-- Start of Document excerpt --
# Wine rack



## Krum (Dec 9, 2006)

Would like to find the plans that would hold 20 bottles of wine with the criss cross design. Hubby has someone interested in having one made. I've been all over searching. Can't seem to find anyone online/mags I have for with what he needs. Any links or point me in the right direction we both would be grateful. Thanks!


----------



## SteveKorz (Mar 25, 2008)

http://lumberjocks.com/projects/2634

http://lumberjocks.com/projects/2998

http://lumberjocks.com/projects/11175

http://lumberjocks.com/projects/12886

http://lumberjocks.com/projects/5126

http://lumberjocks.com/projects/3134

http://lumberjocks.com/projects/848

I hope that is what you are looking for.

Steve


----------



## Bob Collins (Apr 25, 2008)

Hi Krum, Have sent you a pdf by email, parts of the design could maybe what you are looking for.

Bob.


----------



## Bureaucrat (May 26, 2008)

Steve:
You really know your wine racks! Wow!


----------



## Krum (Dec 9, 2006)

Thanks for all the rack infor. I'll show Darryl. Thanks again!


----------



## darryl (Jul 22, 2006)

Thanks Cathy!

...oh, you didn't mean me?!


----------



## Krum (Dec 9, 2006)

No..sorry… the udder Darryl…LOL Thanks for confusing the heck out of me! *BG


----------



## RichardB (Nov 5, 2008)

I don't have a picture, but I saw a really neat idea a while ago at some faire.
-- End of Document excerpt --
--- Challenge ---
Can you continue the wine rack thread, picking up right after RichardB's last sentence? The listing is unrelated to the wine rack thread.
-- Start of Source data --
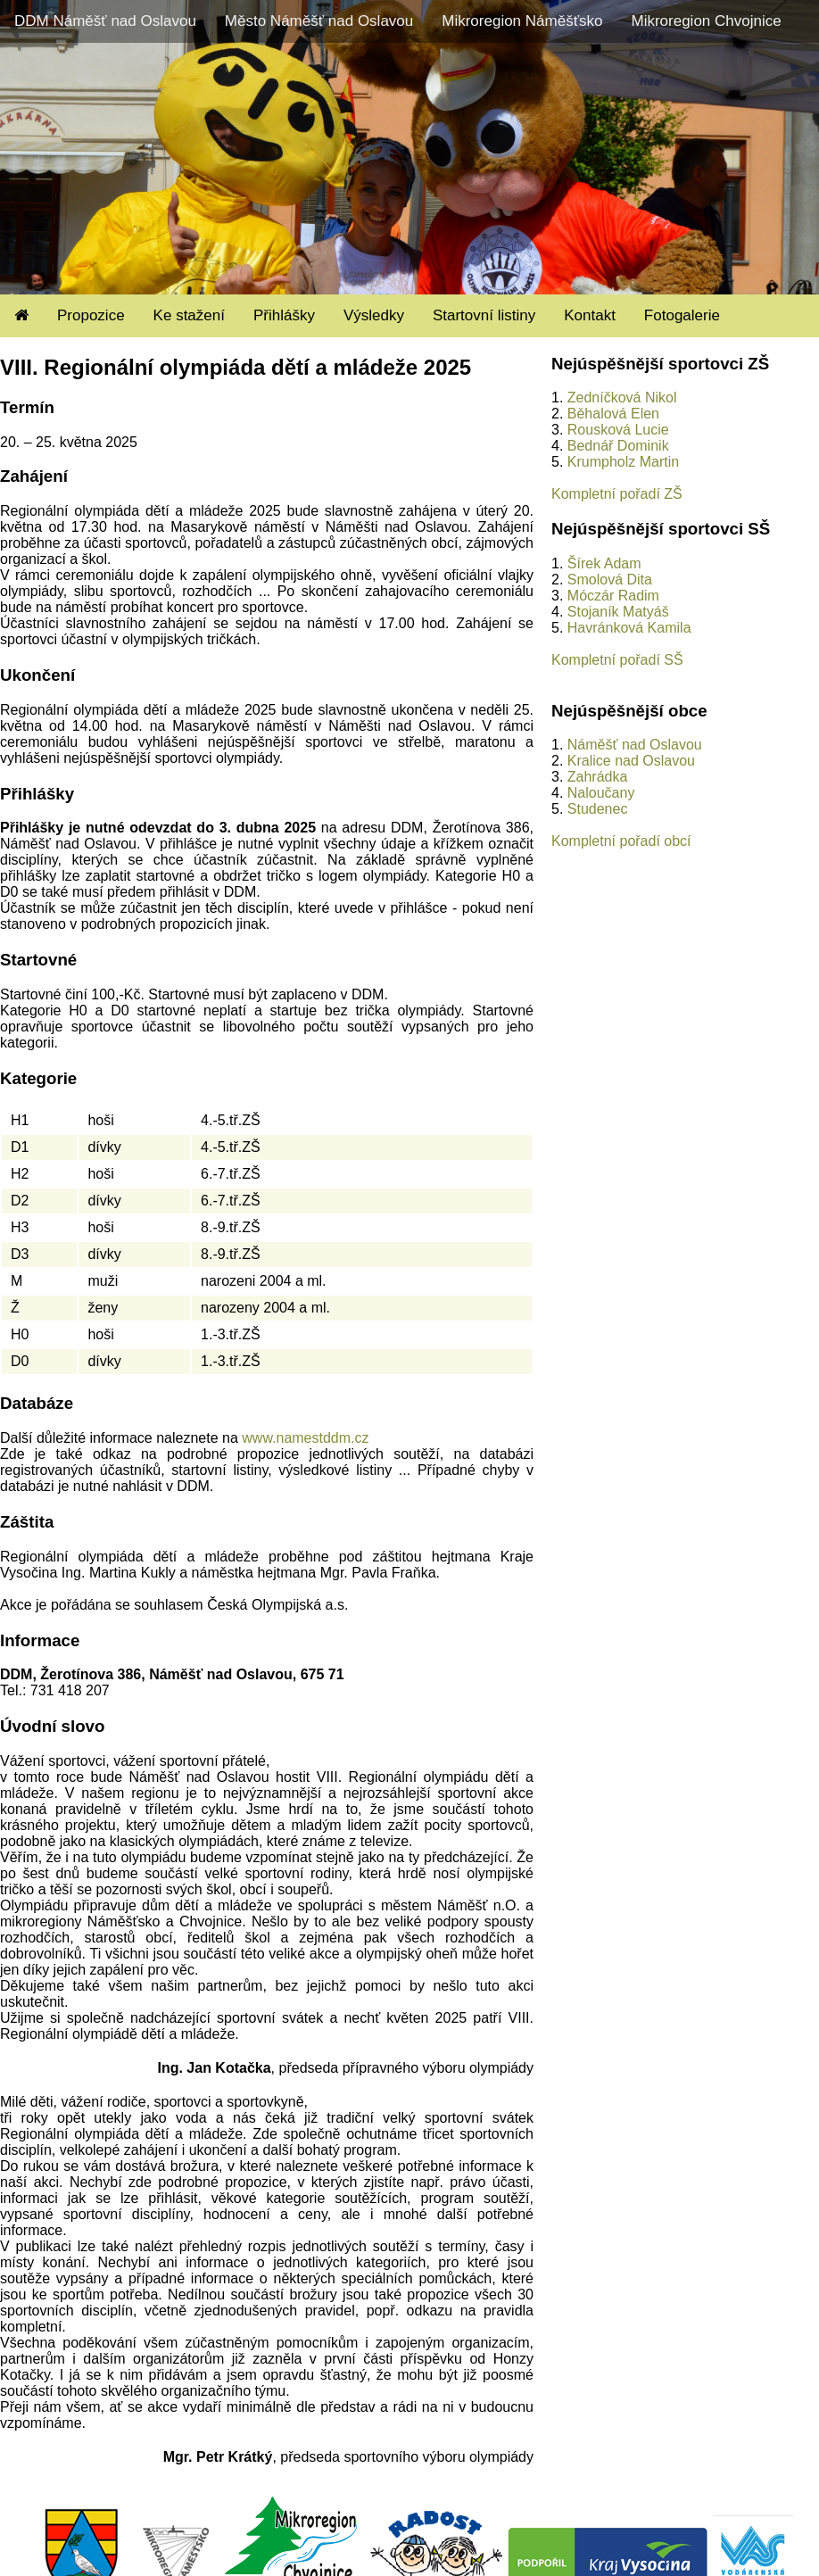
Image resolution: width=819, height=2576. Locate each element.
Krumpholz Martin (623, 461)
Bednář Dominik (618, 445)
-- End of Source data --
--- Result ---
Picture Lincoln Logs. Then picture them made out of flat stock standing on edge. Then picture half-round cutouts for bottles in the wide ones. And you can just keep stacking them higher and higher as your wine cellar grows. It was really cool looking - too bad I don't drink wine. Nor do I know any oenophiles or I'd have no problem finding a Christmas present.


----------



## Krum (Dec 9, 2006)

Great to have some choices and will show Darryl and let him decided which one, since all he said he wanted was a crisscross pattern for 20 bottles. But of course..he didn't give me any more details. Oh well. I'm sure he can get a pattern figured out. Thanks again!


----------



## RichardB (Nov 5, 2008)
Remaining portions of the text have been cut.